**WHAT IS BEING ASKED:** Where a line holds the word "click", count it, then give only the total for the entries below.

++++++++++++++++++++

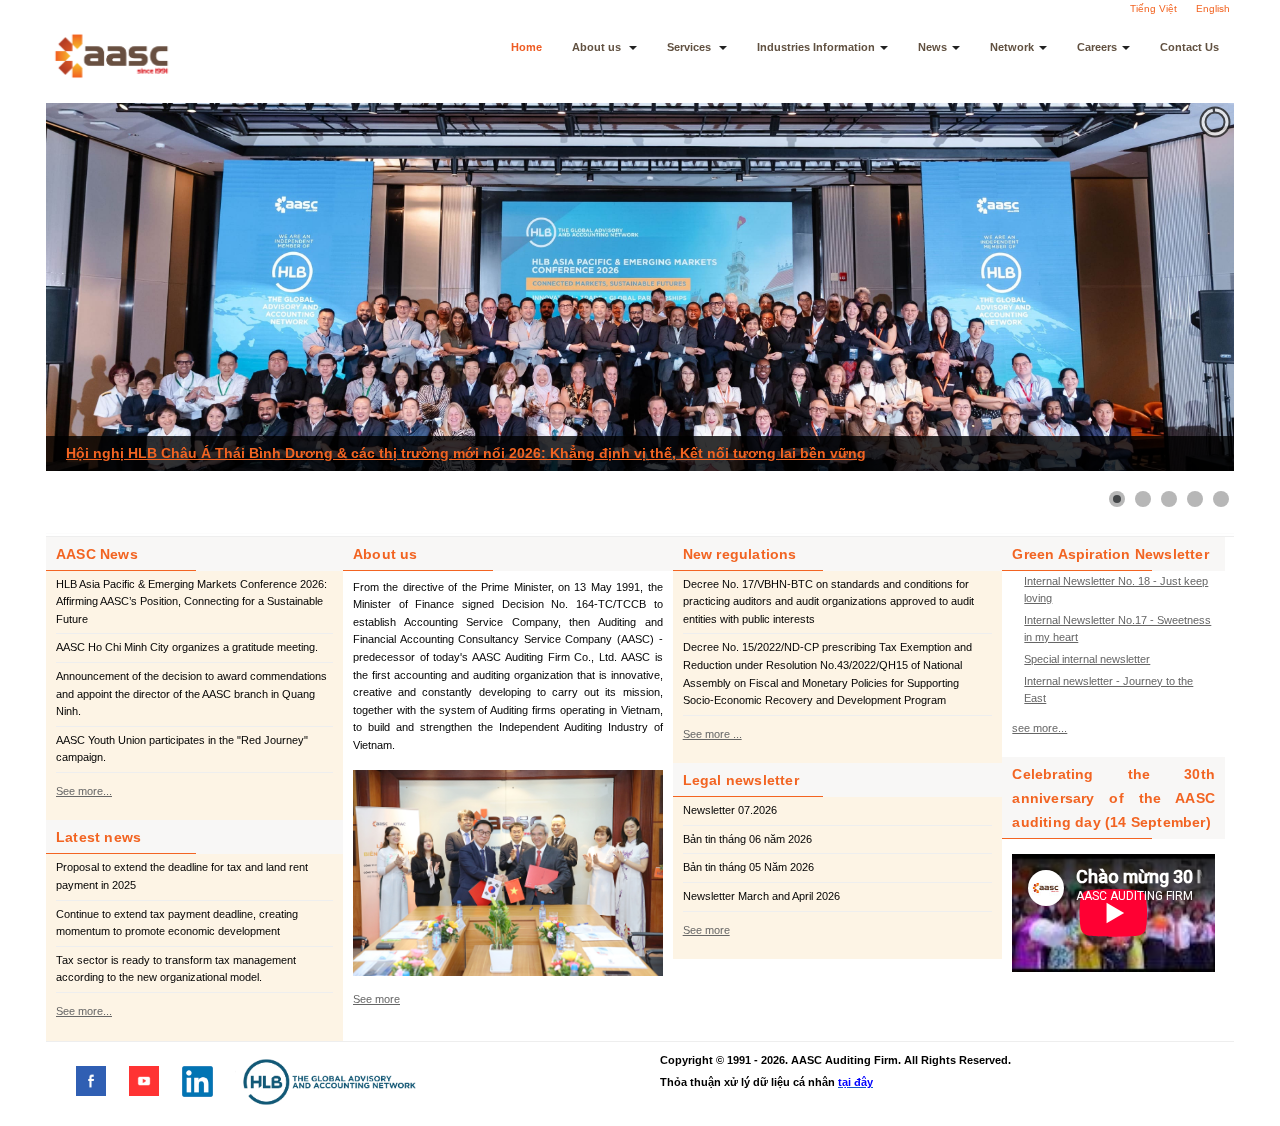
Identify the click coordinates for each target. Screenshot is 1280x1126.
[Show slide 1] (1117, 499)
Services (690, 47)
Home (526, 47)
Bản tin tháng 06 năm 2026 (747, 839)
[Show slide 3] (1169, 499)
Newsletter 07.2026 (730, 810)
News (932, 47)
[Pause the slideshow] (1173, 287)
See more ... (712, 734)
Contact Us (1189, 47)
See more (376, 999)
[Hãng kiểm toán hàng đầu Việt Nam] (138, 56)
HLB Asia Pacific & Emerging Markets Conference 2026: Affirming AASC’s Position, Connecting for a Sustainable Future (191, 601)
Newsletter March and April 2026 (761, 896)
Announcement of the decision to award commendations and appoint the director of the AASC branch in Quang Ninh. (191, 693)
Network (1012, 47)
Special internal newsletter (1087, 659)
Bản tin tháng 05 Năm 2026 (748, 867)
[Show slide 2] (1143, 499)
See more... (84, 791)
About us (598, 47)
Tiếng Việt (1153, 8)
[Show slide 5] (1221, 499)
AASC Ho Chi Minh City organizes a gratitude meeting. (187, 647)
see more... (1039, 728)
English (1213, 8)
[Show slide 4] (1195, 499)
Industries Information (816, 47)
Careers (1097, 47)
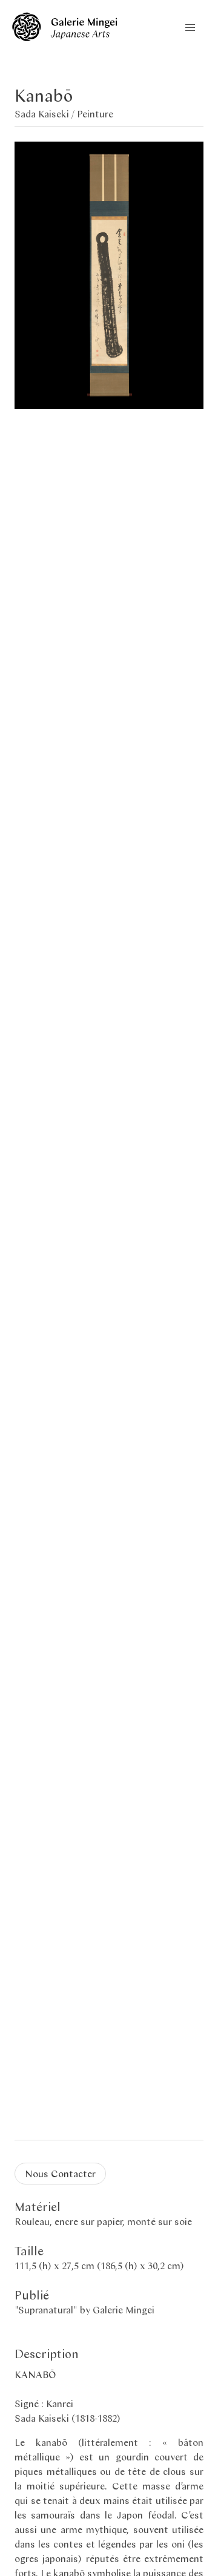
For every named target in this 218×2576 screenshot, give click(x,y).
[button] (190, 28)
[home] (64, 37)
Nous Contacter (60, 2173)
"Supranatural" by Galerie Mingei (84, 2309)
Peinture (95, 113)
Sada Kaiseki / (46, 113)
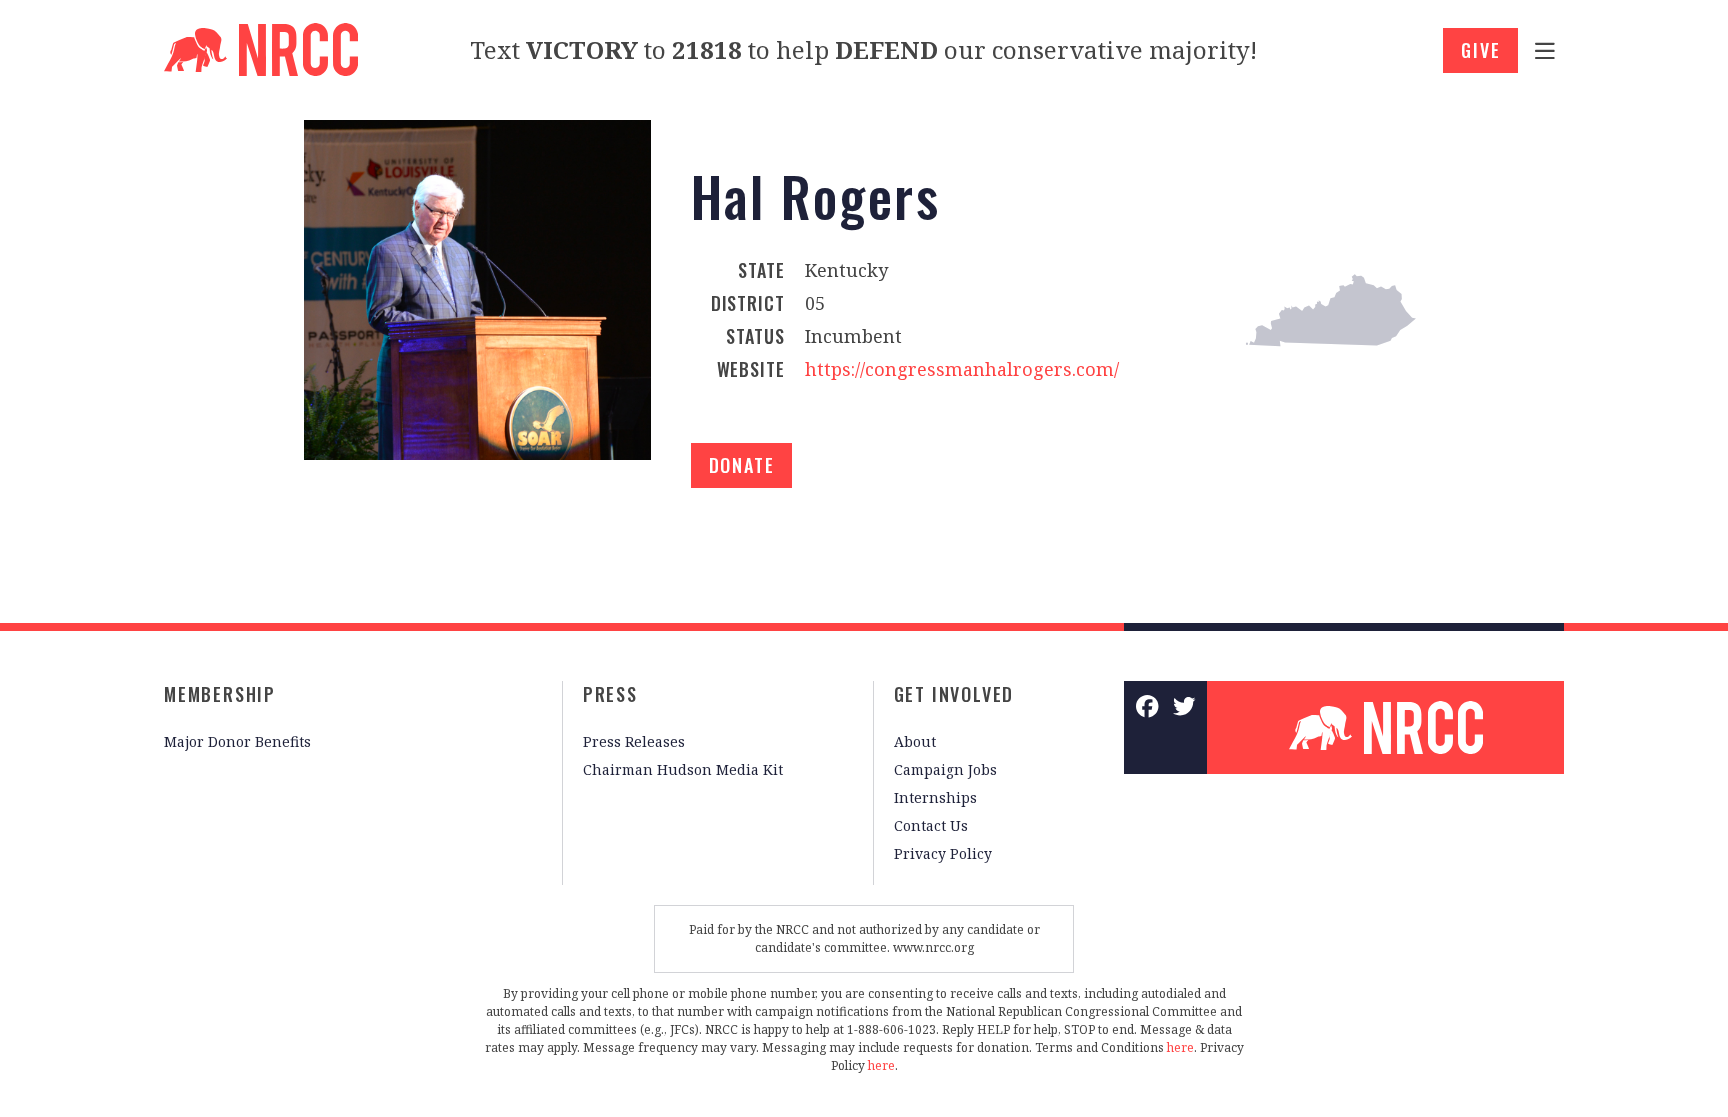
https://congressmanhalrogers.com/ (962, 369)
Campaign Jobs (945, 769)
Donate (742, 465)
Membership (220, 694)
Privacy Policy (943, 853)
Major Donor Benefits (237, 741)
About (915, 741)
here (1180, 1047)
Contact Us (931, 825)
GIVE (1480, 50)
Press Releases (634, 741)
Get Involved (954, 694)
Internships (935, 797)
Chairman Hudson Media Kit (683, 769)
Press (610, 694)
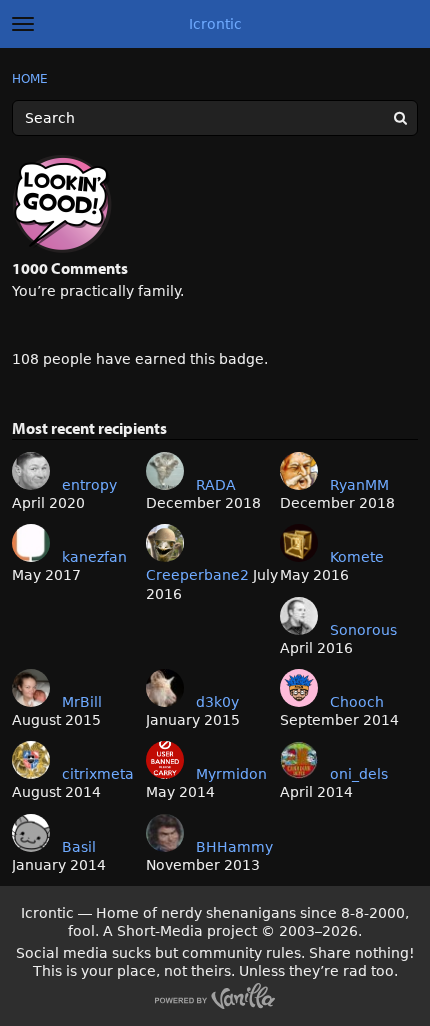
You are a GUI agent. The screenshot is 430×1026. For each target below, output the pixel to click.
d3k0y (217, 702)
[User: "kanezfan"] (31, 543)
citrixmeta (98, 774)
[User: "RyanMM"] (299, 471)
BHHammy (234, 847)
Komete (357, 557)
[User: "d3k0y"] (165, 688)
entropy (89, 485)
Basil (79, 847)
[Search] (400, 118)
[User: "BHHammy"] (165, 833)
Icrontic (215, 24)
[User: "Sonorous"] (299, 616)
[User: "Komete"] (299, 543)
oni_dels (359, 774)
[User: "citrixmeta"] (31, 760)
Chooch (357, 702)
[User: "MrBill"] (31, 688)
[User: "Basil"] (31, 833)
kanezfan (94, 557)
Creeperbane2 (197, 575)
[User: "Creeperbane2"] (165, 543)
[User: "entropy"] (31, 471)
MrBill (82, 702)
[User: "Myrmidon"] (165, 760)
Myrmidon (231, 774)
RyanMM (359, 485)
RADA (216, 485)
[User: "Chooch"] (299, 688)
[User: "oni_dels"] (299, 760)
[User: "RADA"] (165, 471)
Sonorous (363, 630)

++++++++++++++++++++

**SOLUTION TO THIS EXERCISE:** 3